AG declares UK can conduct cyber counterattacks.
While speaking at leading policy institute Chatham House, UK Attorney General Suella Braverman declared that the country can deploy defensive cyber attacks when “key services” are targeted by nation-state adversaries, officially stating the UK’s stance on extending international law to the digital world. Traditionally there has been an unofficial global agreement that military force will not be used to defend against digital attacks or espionage, as attribution is difficult to prove. However, recent attacks on critical infrastructure and government networks have put that unspoken understanding to the test.
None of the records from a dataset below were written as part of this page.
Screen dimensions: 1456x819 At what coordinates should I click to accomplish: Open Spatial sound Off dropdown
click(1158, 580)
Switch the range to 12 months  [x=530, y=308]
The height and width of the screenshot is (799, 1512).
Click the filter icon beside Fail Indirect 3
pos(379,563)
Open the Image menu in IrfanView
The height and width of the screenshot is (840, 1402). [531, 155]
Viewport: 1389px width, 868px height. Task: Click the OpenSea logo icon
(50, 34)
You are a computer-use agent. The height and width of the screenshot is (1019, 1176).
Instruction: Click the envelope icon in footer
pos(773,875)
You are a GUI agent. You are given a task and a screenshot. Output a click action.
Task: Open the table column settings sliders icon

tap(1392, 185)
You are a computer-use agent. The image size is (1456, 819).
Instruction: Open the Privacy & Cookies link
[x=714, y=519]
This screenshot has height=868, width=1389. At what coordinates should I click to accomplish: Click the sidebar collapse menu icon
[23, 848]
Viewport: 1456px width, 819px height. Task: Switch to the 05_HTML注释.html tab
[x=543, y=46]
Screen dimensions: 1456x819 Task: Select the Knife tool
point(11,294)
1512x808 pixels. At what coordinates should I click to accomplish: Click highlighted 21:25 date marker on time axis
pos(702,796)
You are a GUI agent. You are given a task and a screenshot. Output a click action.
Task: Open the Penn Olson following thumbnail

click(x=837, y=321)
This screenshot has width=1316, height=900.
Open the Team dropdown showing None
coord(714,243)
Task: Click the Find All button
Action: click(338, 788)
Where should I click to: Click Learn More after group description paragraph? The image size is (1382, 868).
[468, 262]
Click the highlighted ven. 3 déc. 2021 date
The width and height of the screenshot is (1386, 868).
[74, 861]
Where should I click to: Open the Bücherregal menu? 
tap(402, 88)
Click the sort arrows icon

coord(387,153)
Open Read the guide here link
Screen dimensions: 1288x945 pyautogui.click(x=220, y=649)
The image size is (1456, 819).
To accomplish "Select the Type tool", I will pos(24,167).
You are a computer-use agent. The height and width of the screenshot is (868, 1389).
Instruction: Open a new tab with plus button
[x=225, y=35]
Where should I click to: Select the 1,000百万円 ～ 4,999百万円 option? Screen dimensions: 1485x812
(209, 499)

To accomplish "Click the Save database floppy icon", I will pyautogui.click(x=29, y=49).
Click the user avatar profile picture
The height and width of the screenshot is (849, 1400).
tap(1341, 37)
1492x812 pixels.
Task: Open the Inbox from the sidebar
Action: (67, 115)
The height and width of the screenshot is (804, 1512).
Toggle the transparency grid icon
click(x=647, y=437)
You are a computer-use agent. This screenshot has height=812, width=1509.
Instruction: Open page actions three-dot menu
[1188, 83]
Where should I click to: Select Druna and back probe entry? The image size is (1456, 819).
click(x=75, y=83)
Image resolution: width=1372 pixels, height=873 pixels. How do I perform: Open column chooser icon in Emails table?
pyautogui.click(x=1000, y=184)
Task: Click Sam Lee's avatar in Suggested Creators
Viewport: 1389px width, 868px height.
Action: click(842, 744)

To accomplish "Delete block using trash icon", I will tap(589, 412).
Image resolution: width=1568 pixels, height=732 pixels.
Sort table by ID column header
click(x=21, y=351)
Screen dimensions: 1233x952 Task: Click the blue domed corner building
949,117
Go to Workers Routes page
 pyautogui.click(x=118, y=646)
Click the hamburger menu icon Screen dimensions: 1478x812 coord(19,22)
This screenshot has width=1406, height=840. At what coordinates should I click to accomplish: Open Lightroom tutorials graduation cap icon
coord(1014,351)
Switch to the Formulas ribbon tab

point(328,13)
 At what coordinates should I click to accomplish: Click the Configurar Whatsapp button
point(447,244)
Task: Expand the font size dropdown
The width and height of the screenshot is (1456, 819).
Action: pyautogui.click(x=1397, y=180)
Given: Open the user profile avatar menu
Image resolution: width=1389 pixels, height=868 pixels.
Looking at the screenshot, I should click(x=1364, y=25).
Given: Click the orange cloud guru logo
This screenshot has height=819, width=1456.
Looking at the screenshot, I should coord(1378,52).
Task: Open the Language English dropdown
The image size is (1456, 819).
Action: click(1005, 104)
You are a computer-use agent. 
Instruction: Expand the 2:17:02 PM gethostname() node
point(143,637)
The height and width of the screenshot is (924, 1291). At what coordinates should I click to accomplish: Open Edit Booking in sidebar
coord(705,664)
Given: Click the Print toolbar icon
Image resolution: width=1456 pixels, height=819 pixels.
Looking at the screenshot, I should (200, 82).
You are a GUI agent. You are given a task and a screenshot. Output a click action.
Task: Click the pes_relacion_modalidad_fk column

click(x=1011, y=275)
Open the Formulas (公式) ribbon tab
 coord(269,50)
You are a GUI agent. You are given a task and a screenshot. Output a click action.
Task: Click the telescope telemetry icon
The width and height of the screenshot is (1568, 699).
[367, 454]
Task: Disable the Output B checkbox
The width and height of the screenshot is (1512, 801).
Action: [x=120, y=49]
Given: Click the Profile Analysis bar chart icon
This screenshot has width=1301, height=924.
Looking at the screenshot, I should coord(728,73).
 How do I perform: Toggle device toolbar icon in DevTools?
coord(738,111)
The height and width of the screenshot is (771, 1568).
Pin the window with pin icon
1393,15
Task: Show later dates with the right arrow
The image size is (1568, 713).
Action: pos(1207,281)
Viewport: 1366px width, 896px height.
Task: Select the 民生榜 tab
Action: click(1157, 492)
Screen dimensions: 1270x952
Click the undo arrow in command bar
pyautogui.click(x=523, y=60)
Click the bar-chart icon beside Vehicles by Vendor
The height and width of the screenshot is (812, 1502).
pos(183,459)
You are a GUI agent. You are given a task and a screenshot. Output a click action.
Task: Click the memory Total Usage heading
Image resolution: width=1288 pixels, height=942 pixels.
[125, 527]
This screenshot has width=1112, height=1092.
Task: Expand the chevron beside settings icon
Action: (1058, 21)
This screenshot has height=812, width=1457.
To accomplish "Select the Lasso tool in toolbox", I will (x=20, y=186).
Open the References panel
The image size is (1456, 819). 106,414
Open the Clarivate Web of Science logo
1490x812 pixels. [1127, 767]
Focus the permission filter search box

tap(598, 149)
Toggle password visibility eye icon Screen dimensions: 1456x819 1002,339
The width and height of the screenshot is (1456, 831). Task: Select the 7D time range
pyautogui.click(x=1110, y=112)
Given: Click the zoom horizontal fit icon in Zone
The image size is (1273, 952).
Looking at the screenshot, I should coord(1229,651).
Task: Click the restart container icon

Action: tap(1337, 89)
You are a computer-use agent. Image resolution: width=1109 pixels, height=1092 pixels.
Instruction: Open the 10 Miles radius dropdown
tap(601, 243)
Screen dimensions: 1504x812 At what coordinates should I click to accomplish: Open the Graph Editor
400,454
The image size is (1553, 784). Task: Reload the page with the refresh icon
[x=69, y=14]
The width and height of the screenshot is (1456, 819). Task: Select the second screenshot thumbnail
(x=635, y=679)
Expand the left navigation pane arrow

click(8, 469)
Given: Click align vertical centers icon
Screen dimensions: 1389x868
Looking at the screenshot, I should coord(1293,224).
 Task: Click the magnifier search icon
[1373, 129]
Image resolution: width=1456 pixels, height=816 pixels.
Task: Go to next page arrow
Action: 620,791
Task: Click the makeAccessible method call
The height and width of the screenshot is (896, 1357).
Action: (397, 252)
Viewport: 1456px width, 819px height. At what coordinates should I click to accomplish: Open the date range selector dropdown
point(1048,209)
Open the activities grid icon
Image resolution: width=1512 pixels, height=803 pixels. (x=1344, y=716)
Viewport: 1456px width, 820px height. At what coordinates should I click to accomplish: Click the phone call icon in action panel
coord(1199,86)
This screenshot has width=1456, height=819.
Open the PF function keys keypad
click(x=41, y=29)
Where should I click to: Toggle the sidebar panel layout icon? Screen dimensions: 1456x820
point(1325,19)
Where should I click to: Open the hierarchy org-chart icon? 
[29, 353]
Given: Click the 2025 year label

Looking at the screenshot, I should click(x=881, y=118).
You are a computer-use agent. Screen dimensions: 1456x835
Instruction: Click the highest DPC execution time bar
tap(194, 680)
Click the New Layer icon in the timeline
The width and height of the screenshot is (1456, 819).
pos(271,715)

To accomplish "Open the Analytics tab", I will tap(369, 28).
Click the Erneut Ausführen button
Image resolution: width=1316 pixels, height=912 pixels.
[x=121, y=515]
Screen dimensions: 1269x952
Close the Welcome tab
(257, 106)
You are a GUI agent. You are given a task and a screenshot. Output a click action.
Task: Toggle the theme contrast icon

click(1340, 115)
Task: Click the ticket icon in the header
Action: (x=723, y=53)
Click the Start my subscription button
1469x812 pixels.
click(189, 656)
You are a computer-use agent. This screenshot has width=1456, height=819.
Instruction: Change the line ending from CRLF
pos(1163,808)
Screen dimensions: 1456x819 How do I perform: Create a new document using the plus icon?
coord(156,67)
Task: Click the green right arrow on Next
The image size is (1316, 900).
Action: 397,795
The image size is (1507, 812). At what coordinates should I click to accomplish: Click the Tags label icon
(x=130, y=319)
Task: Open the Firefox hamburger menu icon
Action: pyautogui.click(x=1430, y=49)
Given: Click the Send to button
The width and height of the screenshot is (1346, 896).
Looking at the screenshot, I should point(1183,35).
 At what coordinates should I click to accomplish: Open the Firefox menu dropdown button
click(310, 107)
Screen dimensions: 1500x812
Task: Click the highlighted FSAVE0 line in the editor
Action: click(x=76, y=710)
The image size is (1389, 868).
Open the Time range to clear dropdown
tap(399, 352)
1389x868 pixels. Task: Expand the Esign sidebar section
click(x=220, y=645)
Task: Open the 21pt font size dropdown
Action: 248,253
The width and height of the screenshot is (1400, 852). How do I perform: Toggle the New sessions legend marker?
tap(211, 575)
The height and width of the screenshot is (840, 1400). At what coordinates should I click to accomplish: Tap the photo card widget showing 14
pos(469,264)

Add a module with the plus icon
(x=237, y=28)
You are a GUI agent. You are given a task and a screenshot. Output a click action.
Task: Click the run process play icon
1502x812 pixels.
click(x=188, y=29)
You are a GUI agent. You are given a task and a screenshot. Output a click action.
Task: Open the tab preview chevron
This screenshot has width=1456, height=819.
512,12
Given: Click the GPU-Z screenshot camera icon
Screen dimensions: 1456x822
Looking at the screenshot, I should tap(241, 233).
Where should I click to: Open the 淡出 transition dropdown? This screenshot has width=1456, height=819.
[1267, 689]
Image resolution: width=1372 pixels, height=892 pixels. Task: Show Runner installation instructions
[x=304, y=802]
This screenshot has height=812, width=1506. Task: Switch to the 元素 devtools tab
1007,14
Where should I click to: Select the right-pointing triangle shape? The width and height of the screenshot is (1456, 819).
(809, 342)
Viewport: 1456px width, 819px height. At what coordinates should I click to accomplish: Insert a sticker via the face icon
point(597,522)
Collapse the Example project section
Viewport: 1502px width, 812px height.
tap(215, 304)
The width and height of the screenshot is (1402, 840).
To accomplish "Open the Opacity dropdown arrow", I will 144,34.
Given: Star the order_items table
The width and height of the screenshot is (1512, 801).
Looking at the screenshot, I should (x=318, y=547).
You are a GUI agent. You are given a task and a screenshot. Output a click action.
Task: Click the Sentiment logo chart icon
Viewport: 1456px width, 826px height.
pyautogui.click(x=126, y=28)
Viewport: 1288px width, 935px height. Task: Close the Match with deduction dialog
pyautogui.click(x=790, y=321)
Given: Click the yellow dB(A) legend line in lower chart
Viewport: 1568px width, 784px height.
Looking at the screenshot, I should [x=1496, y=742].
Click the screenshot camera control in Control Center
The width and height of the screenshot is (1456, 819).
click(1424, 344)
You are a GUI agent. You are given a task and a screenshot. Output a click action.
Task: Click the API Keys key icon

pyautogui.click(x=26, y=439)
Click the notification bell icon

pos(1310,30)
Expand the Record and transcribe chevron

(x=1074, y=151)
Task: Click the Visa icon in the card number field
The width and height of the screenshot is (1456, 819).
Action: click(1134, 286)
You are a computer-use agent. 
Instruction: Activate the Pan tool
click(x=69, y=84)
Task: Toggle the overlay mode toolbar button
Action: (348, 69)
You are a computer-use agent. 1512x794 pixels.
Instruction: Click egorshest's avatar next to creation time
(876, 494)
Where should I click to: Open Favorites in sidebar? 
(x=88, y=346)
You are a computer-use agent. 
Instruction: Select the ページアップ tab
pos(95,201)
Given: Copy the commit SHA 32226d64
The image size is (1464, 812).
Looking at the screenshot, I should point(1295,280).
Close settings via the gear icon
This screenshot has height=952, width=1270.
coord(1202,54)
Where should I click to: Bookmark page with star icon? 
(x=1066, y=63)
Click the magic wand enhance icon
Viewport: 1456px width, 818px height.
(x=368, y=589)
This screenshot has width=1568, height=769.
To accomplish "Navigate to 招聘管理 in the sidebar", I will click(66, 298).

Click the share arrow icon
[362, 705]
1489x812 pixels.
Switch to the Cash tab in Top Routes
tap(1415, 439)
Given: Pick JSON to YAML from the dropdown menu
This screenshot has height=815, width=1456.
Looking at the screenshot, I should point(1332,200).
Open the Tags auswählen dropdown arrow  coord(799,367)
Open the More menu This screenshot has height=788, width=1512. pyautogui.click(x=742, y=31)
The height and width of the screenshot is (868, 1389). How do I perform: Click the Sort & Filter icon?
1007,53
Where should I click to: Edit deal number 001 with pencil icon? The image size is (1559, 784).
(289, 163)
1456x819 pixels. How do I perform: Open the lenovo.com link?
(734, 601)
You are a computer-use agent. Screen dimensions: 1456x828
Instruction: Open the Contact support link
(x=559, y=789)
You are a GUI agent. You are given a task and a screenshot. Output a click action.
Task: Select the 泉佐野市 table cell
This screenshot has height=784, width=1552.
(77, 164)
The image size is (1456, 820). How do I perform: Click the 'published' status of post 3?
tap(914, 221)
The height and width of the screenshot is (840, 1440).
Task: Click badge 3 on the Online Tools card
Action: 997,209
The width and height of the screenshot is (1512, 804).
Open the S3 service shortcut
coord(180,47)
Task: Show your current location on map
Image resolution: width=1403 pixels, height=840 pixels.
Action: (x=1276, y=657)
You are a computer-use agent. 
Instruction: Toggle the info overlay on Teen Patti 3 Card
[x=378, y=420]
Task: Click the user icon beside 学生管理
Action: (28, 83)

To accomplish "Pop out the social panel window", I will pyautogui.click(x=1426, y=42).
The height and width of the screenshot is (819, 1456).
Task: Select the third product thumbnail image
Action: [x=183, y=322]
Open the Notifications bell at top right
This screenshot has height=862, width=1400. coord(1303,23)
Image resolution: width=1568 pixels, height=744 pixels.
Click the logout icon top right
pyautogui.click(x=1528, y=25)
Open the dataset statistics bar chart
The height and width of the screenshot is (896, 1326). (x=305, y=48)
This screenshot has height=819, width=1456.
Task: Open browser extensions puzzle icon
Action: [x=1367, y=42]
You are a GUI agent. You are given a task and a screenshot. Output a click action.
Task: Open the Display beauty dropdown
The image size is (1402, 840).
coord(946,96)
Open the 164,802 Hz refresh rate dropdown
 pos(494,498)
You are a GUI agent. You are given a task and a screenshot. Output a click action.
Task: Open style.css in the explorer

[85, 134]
In her remarks, Braverman cited recent incidents like the July 2021 Microsoft Exchange breaches and the Solarwinds attack, and she named four sectors as particularly vulnerable: energy security, essential medical care, the supply chain, and democratic processes. CPO Magazine notes that while none of these areas have been directly targeted by nation-states (aside from Russia’s attacks on Ukraine), they have increasingly fallen victim to ransomware operations, and North Korean advanced threat groups have been observed using such attacks to fund the government.
Security poverty and its impact on critical infrastructure.
Jeetu Patel, EVP of networking hardware giant Cisco, is addressing the intersection of cybersecurity and human rights. In a recent interview, Patel told the Register he feels cybersecurity for critical infrastructure must be standardized to ensure that smaller companies that cannot afford security measures on their own have access. "It's our civic duty to ensure that everyone below the security poverty line has a level of safety, because it's gonna eventually get to be a human-rights issue," Patel stated. Cisco's head of advisory CISOs Wendy Nather was the first to acknowledge the concept of a security poverty line at a recent RSA Conference. Unlike physical walls, Patel explained, a company’s digital barriers are not clearly defined, especially as data is shared with external associates or partners. Even if a company has security defenses in place, they are only as strong as their weakest link, and the attack surface increases exponentially as data is shared with people and devices outside the company’s traditional perimeter. "Large organizations that are above the poverty line have been able to negotiate great terms with their suppliers in this interconnected system,” Patel explained. “But when you are a small player, it is very hard for you to negotiate and you just take what your providers give you.” Shailaja Shankar, SVP of Cisco's Security Business Group, says the solution relies on security vendors donating their services and sharing their expertise. For instance, Cisco's Talos threat intelligence team supplies free cloud security products to organizations in Ukraine, and Cisco is a founding member of the Cyber Threat Alliance, where they partner with thirty global security vendors. "Shared risk requires shared defenses," Shankar stated.